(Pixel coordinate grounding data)
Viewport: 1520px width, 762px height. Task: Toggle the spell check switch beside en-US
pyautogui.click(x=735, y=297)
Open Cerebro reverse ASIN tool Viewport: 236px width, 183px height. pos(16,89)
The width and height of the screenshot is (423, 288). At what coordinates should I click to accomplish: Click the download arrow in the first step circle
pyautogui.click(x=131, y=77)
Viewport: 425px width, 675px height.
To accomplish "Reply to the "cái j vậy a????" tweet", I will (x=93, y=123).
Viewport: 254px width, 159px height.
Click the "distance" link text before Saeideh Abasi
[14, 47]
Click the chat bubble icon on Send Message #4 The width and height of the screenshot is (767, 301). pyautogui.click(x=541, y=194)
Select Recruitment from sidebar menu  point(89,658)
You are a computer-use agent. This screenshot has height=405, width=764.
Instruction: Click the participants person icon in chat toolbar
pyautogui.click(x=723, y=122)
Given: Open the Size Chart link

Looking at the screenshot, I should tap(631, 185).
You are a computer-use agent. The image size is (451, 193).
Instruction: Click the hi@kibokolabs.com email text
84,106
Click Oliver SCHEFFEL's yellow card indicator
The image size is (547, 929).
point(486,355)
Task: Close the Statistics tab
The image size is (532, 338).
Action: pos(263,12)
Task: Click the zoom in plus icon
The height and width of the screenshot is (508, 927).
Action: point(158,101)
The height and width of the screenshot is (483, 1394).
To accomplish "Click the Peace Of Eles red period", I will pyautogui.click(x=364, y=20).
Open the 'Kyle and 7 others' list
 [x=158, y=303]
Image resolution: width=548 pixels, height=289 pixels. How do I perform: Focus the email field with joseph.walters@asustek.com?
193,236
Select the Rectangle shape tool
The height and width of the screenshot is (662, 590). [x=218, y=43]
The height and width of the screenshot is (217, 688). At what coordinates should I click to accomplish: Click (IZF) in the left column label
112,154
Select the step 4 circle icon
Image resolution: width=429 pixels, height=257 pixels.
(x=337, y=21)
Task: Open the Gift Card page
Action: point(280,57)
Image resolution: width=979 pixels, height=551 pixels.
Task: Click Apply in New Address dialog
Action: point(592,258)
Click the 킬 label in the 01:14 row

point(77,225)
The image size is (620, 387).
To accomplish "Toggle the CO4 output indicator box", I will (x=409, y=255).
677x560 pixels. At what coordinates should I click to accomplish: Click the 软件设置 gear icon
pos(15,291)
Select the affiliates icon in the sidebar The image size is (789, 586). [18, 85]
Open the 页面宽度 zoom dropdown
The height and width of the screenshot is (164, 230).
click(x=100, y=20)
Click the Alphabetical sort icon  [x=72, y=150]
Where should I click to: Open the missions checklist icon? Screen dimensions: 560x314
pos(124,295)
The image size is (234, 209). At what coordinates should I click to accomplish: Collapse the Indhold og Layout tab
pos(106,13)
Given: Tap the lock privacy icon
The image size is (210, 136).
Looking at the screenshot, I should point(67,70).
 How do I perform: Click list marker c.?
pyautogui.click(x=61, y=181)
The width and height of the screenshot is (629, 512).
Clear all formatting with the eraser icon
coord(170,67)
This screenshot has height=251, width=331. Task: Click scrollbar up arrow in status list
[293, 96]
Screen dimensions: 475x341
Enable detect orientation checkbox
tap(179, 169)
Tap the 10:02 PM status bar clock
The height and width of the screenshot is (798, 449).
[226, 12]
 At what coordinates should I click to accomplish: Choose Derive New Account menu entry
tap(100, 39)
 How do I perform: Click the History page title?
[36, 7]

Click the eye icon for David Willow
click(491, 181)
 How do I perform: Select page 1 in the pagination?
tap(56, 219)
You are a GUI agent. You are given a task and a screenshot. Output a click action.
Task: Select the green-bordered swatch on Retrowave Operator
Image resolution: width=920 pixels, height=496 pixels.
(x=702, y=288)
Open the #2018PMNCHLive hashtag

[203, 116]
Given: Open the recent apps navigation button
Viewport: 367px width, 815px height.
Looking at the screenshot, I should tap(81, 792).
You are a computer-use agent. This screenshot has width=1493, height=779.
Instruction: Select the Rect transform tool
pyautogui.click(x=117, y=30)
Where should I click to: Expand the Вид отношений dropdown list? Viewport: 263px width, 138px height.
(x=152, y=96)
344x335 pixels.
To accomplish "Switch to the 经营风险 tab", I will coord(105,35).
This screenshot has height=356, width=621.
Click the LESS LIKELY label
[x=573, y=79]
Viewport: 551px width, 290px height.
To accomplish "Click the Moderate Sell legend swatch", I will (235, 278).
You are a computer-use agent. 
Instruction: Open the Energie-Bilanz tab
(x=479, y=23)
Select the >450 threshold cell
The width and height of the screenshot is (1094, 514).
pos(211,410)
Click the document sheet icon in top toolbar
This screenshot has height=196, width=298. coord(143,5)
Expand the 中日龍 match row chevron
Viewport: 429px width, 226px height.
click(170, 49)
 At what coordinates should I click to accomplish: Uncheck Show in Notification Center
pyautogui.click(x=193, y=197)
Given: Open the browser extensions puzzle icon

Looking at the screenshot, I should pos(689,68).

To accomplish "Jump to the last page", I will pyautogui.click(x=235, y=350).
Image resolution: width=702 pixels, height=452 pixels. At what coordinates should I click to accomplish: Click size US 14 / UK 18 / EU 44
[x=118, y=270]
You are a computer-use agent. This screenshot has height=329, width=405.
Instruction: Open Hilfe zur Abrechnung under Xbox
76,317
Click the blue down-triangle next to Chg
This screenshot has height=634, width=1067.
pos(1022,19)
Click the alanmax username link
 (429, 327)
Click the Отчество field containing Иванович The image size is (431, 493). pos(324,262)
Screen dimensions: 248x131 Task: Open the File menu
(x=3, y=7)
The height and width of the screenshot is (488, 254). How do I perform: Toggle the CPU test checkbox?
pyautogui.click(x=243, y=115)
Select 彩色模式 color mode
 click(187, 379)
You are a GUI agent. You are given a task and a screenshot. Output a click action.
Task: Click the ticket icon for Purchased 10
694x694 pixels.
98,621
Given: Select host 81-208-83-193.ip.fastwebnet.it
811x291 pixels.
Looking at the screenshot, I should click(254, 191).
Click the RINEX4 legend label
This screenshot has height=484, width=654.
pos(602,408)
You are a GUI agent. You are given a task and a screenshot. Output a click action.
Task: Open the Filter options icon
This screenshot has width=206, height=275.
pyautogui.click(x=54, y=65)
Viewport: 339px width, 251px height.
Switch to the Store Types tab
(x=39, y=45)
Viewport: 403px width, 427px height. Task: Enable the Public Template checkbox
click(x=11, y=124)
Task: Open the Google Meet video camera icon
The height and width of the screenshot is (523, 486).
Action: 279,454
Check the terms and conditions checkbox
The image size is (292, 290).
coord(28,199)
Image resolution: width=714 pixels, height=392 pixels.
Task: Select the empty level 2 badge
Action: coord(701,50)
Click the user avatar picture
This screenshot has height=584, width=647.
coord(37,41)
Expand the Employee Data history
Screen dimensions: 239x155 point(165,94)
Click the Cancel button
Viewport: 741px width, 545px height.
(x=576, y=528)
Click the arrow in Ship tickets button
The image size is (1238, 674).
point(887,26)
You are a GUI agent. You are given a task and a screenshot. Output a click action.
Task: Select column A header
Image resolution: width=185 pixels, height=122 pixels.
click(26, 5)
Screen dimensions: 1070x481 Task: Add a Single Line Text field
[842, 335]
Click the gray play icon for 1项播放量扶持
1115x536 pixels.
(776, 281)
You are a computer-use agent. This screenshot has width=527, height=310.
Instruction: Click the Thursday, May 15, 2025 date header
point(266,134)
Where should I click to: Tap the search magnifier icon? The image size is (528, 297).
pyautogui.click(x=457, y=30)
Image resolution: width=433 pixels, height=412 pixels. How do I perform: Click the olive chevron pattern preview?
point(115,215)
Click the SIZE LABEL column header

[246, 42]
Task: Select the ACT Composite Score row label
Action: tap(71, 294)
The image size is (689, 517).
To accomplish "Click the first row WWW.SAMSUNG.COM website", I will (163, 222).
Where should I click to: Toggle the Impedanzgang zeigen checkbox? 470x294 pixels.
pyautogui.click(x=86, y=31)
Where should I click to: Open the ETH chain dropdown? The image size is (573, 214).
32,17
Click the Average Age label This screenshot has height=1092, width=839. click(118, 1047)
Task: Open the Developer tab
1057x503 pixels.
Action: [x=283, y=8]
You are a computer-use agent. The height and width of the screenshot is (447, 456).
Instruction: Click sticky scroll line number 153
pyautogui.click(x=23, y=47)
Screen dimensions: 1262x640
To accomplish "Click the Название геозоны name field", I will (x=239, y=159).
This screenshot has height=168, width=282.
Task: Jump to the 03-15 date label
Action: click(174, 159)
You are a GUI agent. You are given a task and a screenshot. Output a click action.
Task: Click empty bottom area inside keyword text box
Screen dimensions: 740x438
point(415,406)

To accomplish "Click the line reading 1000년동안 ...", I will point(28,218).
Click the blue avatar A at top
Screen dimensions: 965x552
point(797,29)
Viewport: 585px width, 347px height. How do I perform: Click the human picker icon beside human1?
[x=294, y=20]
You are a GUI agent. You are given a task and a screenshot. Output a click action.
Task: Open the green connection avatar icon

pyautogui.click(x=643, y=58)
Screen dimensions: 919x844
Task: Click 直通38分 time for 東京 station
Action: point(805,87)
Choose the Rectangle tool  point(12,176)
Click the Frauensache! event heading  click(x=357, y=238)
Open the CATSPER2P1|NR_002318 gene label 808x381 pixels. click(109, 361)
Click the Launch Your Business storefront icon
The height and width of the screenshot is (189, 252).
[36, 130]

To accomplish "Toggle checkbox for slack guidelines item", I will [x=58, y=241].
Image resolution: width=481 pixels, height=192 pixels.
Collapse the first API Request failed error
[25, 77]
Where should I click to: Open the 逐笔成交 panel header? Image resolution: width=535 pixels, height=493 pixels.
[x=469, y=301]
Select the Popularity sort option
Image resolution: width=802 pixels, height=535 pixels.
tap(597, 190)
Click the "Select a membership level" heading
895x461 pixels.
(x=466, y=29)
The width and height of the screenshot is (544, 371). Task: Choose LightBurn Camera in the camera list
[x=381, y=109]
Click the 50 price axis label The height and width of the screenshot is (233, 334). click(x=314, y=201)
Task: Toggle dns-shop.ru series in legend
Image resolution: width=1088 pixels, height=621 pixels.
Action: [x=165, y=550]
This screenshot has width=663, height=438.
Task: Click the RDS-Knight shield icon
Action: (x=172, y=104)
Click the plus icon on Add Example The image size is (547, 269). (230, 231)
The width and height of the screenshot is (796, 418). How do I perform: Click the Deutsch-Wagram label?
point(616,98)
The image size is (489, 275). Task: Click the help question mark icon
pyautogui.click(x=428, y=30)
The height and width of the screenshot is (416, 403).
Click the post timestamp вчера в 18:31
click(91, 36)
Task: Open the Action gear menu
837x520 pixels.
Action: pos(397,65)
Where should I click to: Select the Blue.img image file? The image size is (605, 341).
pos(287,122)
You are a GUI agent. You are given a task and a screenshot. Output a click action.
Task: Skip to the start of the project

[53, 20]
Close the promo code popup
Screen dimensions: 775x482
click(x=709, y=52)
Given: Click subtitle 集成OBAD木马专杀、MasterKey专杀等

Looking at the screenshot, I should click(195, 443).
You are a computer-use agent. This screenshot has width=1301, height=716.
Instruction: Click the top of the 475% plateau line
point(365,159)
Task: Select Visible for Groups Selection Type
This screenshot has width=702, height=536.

* **Exercise prompt**
Your answer must be a single number: the count of lines in these records that contain "zoom".

* **Output of the exercise**
2